The role of the trade union movement in this regard has been a sorry one. The labor misleaders have never moved from the reactionary position of reward your friends and punish your enemies. This slogan is an essentially imperialist one since it is an open invitation to bribery. It is the slogan that ties the unions to the Democratic Party. The representatives of the industrialists can never be the friends of labor. However, the financier, removed as he is from direct exploitation of labor and dependent upon the working class to help enforce his foreign policy, is always the "friend." This means that the trade unions simply become an appendage of the Democrats. During the period of upsurge ill the 30's and 40's, the demand for the political role of the unions by the membership had to be acknowledged. All unions formed Political Action Committees or Educational Associations. Objectively these committees of the unions, by playing the pressure role of a minor party, helped to prevent the formation of a party of labor. This in turn prevented the independence of the unions.

The slogan of reward one's friends has meant accepting the bribe from the imperialists and supporting them in their attack against the colonial toilers.

Broader and broader sections of especially the lower level union officials are being jarred alert to the meaning of their political impotence. The continuing move of industry out of the established areas of the Midwest and East, the inability of the unions to organize the North, let alone the South, are placing all the unions in jeopardy. They very well understand that the fight has to be made in the legislative arena. This must be accomplished through mobilizing and activating, the membership of the unions to apply pressure not only to their union leadership but also on their elected officials. Carter's phony populism is again showing them the impossibility of relying on the good graces of Wall Street. A difficult life situation is forcing them to look to themselves for politically reliable people to guide them in the legislative fight to repeal the anti-labor laws that are preventing them from expanding the union organization.
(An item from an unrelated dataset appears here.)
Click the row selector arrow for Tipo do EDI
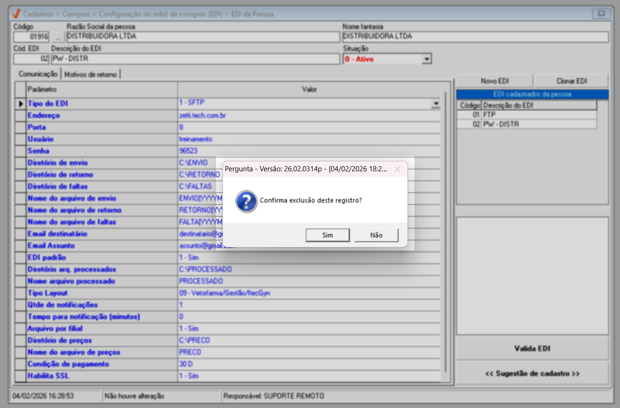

We have never doubted the inevitability of the formation of a real third party in the US. It is also clear that the time is approaching. However, it will not come of itself. It must be fought for. Communists and Progressives must begin now to expose each and every maneuver by the representatives of the capitalist class that spells further political disenfranchisement and economic impoverishment for the workers. They must be taught that the only reliable force is the workers themselves. They must be taught that just as they had to unite in order to take care of their economic needs, so they have to unite to care for their political needs.